• Items from a data source
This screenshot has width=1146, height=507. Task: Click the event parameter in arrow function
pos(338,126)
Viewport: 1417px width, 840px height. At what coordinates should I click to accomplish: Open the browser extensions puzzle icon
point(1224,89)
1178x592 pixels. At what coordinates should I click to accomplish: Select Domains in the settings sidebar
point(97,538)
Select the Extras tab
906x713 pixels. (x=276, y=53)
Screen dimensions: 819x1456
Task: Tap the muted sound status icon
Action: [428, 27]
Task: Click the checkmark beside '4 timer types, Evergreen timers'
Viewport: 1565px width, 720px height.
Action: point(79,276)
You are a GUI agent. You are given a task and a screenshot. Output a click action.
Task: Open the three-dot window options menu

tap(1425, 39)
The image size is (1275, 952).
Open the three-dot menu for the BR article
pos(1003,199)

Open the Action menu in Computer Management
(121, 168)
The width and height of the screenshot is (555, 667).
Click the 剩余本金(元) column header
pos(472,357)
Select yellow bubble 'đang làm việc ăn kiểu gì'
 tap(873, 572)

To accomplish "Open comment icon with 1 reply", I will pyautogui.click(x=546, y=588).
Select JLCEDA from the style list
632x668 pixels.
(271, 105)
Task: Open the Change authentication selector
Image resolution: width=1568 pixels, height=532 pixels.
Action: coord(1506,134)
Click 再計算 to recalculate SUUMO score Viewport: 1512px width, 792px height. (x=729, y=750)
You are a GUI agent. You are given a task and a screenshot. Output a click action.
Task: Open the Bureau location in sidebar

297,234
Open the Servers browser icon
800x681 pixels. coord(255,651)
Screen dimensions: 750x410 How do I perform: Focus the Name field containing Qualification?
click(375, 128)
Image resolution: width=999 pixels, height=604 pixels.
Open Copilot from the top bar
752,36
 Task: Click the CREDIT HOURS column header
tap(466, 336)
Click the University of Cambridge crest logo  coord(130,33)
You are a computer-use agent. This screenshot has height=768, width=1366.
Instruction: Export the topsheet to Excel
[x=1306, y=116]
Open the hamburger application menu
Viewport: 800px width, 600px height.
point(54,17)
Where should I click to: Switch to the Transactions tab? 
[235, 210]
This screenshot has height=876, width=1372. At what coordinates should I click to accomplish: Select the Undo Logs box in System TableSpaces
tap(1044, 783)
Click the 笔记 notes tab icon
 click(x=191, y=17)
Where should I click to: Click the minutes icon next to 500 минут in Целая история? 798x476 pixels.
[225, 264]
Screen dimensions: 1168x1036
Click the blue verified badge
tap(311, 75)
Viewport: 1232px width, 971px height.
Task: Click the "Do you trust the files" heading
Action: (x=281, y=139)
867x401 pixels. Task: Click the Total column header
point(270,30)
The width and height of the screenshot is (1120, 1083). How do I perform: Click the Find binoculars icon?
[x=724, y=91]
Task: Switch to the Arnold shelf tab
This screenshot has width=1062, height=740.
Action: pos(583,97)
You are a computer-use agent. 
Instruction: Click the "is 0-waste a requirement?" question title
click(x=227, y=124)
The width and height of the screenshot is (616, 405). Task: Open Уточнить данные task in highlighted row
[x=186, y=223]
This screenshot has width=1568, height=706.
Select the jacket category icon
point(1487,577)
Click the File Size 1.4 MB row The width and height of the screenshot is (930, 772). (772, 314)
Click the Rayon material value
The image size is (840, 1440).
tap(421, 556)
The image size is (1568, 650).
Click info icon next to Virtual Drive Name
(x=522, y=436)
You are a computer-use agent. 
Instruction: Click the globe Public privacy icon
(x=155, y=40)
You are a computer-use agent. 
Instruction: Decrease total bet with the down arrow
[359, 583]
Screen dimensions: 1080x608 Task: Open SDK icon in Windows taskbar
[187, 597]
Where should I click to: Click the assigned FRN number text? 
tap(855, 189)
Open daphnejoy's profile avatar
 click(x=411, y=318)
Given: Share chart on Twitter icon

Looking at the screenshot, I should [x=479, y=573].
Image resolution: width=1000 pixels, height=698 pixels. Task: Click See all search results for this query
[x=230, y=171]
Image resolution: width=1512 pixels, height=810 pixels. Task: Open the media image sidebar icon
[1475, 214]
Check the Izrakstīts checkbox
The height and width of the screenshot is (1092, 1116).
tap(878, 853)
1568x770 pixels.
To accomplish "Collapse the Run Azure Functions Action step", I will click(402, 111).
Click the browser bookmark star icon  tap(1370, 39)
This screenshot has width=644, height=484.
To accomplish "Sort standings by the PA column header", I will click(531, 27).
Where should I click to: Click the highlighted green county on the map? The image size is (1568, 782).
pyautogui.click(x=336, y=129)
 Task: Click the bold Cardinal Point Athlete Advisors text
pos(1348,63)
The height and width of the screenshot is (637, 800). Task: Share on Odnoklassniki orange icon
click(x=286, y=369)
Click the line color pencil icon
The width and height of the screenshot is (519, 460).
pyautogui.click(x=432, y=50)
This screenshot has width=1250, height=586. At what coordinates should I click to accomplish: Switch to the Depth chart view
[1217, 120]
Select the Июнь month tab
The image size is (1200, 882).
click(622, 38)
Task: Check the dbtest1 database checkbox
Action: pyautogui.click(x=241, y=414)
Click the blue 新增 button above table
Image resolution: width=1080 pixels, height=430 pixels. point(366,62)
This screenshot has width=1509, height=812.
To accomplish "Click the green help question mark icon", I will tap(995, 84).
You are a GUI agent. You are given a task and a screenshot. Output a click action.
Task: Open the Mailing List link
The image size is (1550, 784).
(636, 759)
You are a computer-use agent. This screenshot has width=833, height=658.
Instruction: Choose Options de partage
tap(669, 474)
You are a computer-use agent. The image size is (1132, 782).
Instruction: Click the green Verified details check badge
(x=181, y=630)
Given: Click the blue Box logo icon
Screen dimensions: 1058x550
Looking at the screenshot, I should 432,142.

• WHAT TO WORK ON
Please format the material above as a JSON list of strings, one string for each line, with blank lines left out.

• OUTPUT OF THE TASK
[
  "This screenshot has width=1146, height=507. Task: Click the event parameter in arrow function",
  "pos(338,126)",
  "Viewport: 1417px width, 840px height. At what coordinates should I click to accomplish: Open the browser extensions puzzle icon",
  "point(1224,89)",
  "1178x592 pixels. At what coordinates should I click to accomplish: Select Domains in the settings sidebar",
  "point(97,538)",
  "Select the Extras tab",
  "906x713 pixels. (x=276, y=53)",
  "Screen dimensions: 819x1456",
  "Task: Tap the muted sound status icon",
  "Action: [428, 27]",
  "Task: Click the checkmark beside '4 timer types, Evergreen timers'",
  "Viewport: 1565px width, 720px height.",
  "Action: point(79,276)",
  "You are a GUI agent. You are given a task and a screenshot. Output a click action.",
  "Task: Open the three-dot window options menu",
  "tap(1425, 39)",
  "The image size is (1275, 952).",
  "Open the three-dot menu for the BR article",
  "pos(1003,199)",
  "Open the Action menu in Computer Management",
  "(121, 168)",
  "The width and height of the screenshot is (555, 667).",
  "Click the 剩余本金(元) column header",
  "pos(472,357)",
  "Select yellow bubble 'đang làm việc ăn kiểu gì'",
  " tap(873, 572)",
  "To accomplish \"Open comment icon with 1 reply\", I will pyautogui.click(x=546, y=588).",
  "Select JLCEDA from the style list",
  "632x668 pixels.",
  "(271, 105)",
  "Task: Open the Change authentication selector",
  "Image resolution: width=1568 pixels, height=532 pixels.",
  "Action: coord(1506,134)",
  "Click 再計算 to recalculate SUUMO score Viewport: 1512px width, 792px height. (x=729, y=750)",
  "You are a GUI agent. You are given a task and a screenshot. Output a click action.",
  "Task: Open the Bureau location in sidebar",
  "297,234",
  "Open the Servers browser icon",
  "800x681 pixels. coord(255,651)",
  "Screen dimensions: 750x410 How do I perform: Focus the Name field containing Qualification?",
  "click(375, 128)",
  "Image resolution: width=999 pixels, height=604 pixels.",
  "Open Copilot from the top bar",
  "752,36",
  " Task: Click the CREDIT HOURS column header",
  "tap(466, 336)",
  "Click the University of Cambridge crest logo  coord(130,33)",
  "You are a computer-use agent. This screenshot has height=768, width=1366.",
  "Instruction: Export the topsheet to Excel",
  "[x=1306, y=116]",
  "Open the hamburger application menu",
  "Viewport: 800px width, 600px height.",
  "point(54,17)",
  "Where should I click to: Switch to the Transactions tab? ",
  "[235, 210]",
  "This screenshot has height=876, width=1372. At what coordinates should I click to accomplish: Select the Undo Logs box in System TableSpaces",
  "tap(1044, 783)",
  "Click the 笔记 notes tab icon",
  " click(x=191, y=17)",
  "Where should I click to: Click the minutes icon next to 500 минут in Целая история? 798x476 pixels.",
  "[225, 264]",
  "Screen dimensions: 1168x1036",
  "Click the blue verified badge",
  "tap(311, 75)",
  "Viewport: 1232px width, 971px height.",
  "Task: Click the \"Do you trust the files\" heading",
  "Action: (x=281, y=139)",
  "867x401 pixels. Task: Click the Total column header",
  "point(270,30)",
  "The width and height of the screenshot is (1120, 1083). How do I perform: Click the Find binoculars icon?",
  "[x=724, y=91]",
  "Task: Switch to the Arnold shelf tab",
  "This screenshot has width=1062, height=740.",
  "Action: pos(583,97)",
  "You are a computer-use agent. ",
  "Instruction: Click the \"is 0-waste a requirement?\" question title",
  "click(x=227, y=124)",
  "The width and height of the screenshot is (616, 405). Task: Open Уточнить данные task in highlighted row",
  "[x=186, y=223]",
  "This screenshot has width=1568, height=706.",
  "Select the jacket category icon",
  "point(1487,577)",
  "Click the File Size 1.4 MB row The width and height of the screenshot is (930, 772). (772, 314)",
  "Click the Rayon material value",
  "The image size is (840, 1440).",
  "tap(421, 556)",
  "The image size is (1568, 650).",
  "Click info icon next to Virtual Drive Name",
  "(x=522, y=436)",
  "You are a computer-use agent. ",
  "Instruction: Click the globe Public privacy icon",
  "(x=155, y=40)",
  "You are a computer-use agent. ",
  "Instruction: Decrease total bet with the down arrow",
  "[359, 583]",
  "Screen dimensions: 1080x608 Task: Open SDK icon in Windows taskbar",
  "[187, 597]",
  "Where should I click to: Click the assigned FRN number text? ",
  "tap(855, 189)",
  "Open daphnejoy's profile avatar",
  " click(x=411, y=318)",
  "Given: Share chart on Twitter icon",
  "Looking at the screenshot, I should [x=479, y=573].",
  "Image resolution: width=1000 pixels, height=698 pixels. Task: Click See all search results for this query",
  "[x=230, y=171]",
  "Image resolution: width=1512 pixels, height=810 pixels. Task: Open the media image sidebar icon",
  "[1475, 214]",
  "Check the Izrakstīts checkbox",
  "The height and width of the screenshot is (1092, 1116).",
  "tap(878, 853)",
  "1568x770 pixels.",
  "To accomplish \"Collapse the Run Azure Functions Action step\", I will click(402, 111).",
  "Click the browser bookmark star icon  tap(1370, 39)",
  "This screenshot has width=644, height=484.",
  "To accomplish \"Sort standings by the PA column header\", I will click(531, 27).",
  "Where should I click to: Click the highlighted green county on the map? The image size is (1568, 782).",
  "pyautogui.click(x=336, y=129)",
  " Task: Click the bold Cardinal Point Athlete Advisors text",
  "pos(1348,63)",
  "The height and width of the screenshot is (637, 800). Task: Share on Odnoklassniki orange icon",
  "click(x=286, y=369)",
  "Click the line color pencil icon",
  "The width and height of the screenshot is (519, 460).",
  "pyautogui.click(x=432, y=50)",
  "This screenshot has width=1250, height=586. At what coordinates should I click to accomplish: Switch to the Depth chart view",
  "[1217, 120]",
  "Select the Июнь month tab",
  "The image size is (1200, 882).",
  "click(622, 38)",
  "Task: Check the dbtest1 database checkbox",
  "Action: pyautogui.click(x=241, y=414)",
  "Click the blue 新增 button above table",
  "Image resolution: width=1080 pixels, height=430 pixels. point(366,62)",
  "This screenshot has width=1509, height=812.",
  "To accomplish \"Click the green help question mark icon\", I will tap(995, 84).",
  "You are a GUI agent. You are given a task and a screenshot. Output a click action.",
  "Task: Open the Mailing List link",
  "The image size is (1550, 784).",
  "(636, 759)",
  "You are a computer-use agent. This screenshot has width=833, height=658.",
  "Instruction: Choose Options de partage",
  "tap(669, 474)",
  "You are a computer-use agent. The image size is (1132, 782).",
  "Instruction: Click the green Verified details check badge",
  "(x=181, y=630)",
  "Given: Click the blue Box logo icon",
  "Screen dimensions: 1058x550",
  "Looking at the screenshot, I should 432,142."
]